Normal post-stent placement CT imaging: after oral contrast medium administration CT image shows passage of oral contrast through gastro-oesophageal stent, fat stranding (black arrow) and gas (white arrow) around gastric pouch and in perisplenic region.

Normal post-stent placement CT imaging: after oral contrast medium administration CT image shows passage of oral contrast through gastro-oesophageal stent, fat stranding (black arrow) and gas (white arrow) around gastric pouch and in perisplenic region. The most frequent early placement complication was stent migration, identified with CT in about 20% of our study cohort; this data appears to be lower than that reported in the literature, where stent migration rate occurred in more than a third of cases [20]. The stent migration is characterised by significant extraluminal gas in the abdominal cavity and extraluminal passage of oral contrast for persistent leak at the gastro-oesophageal junction (Figure 4a). This early complication requires stent replacement. Even if partially covered stents have a lower rate of migration, they are difficult to remove increasing the risk of complication. Several approaches are described to prevent stent migration: endoscopic stent suturing to the oesophageal wall or anchoring the stent with metal clips.
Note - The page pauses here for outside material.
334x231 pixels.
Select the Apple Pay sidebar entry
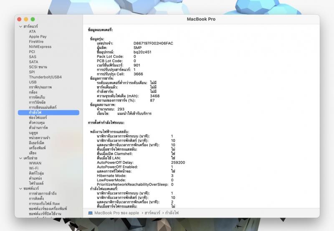(38, 37)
However further studies are needed to standardize these procedures [18, 22].
Figure 4

Axial CT image after oral contrast medium administration (a) shows a stent migration characterised by significant extraluminal gas in the abdominal cavity (white arrow) and extraluminal passage of oral contrast (black arrow) for persistent leak at the gastro-oesophageal junction. Axial CT image after oral contrast medium administration (b) shows a stent sweeping characterised by little extraluminal passage of oral contrast circumscribed by the surrounding tissues (black arrow) without extraluminal peritoneal contrast spreading. Axial CT image after oral contrast medium administration (c) shows a mucosal hypertrophy close to the distal edge of the stent characterised by focal wall thickening (white arrow) and regular passage of oral contrast in the lumen of the small bowel (black arrow).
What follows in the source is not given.